ACTIVITY: Below are entries; copy exactly the lines from the one with "Task: Click the com.oasisfeng.greenify" through the one with "You are a computer-use agent.", both included, and leave out the rest.

▼▼▼

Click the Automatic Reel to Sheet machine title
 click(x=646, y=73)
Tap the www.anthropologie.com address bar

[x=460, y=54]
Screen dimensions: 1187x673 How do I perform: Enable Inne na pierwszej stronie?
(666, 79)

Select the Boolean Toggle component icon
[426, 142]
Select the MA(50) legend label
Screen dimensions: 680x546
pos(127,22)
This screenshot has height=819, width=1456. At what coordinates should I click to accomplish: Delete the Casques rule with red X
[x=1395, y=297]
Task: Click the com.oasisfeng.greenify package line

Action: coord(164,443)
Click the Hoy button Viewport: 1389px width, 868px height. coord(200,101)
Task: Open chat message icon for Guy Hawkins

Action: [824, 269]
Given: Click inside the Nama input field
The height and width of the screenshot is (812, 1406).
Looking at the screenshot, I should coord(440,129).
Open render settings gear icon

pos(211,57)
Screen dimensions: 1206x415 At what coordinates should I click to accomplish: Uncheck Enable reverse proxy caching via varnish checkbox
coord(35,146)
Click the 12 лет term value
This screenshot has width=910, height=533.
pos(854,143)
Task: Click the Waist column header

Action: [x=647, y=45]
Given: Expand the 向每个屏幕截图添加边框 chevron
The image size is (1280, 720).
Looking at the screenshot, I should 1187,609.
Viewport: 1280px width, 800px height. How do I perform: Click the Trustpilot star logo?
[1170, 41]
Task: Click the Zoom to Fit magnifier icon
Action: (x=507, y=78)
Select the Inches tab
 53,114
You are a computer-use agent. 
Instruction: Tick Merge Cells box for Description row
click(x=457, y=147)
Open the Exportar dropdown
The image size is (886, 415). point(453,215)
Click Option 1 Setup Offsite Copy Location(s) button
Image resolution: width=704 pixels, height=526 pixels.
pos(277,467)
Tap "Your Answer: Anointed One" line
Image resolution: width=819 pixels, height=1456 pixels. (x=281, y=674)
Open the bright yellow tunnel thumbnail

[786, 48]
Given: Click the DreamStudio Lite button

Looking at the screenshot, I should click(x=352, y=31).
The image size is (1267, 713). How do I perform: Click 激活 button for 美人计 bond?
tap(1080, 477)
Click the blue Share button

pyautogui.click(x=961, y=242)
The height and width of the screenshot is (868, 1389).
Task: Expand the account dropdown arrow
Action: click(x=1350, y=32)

▲▲▲

SOLUTION TO THIS TASK:
Task: Click the com.oasisfeng.greenify package line

Action: coord(164,443)
Click the Hoy button Viewport: 1389px width, 868px height. coord(200,101)
Task: Open chat message icon for Guy Hawkins

Action: [824, 269]
Given: Click inside the Nama input field
The height and width of the screenshot is (812, 1406).
Looking at the screenshot, I should coord(440,129).
Open render settings gear icon

pos(211,57)
Screen dimensions: 1206x415 At what coordinates should I click to accomplish: Uncheck Enable reverse proxy caching via varnish checkbox
coord(35,146)
Click the 12 лет term value
This screenshot has width=910, height=533.
pos(854,143)
Task: Click the Waist column header

Action: [x=647, y=45]
Given: Expand the 向每个屏幕截图添加边框 chevron
The image size is (1280, 720).
Looking at the screenshot, I should 1187,609.
Viewport: 1280px width, 800px height. How do I perform: Click the Trustpilot star logo?
[1170, 41]
Task: Click the Zoom to Fit magnifier icon
Action: (x=507, y=78)
Select the Inches tab
 53,114
You are a computer-use agent. 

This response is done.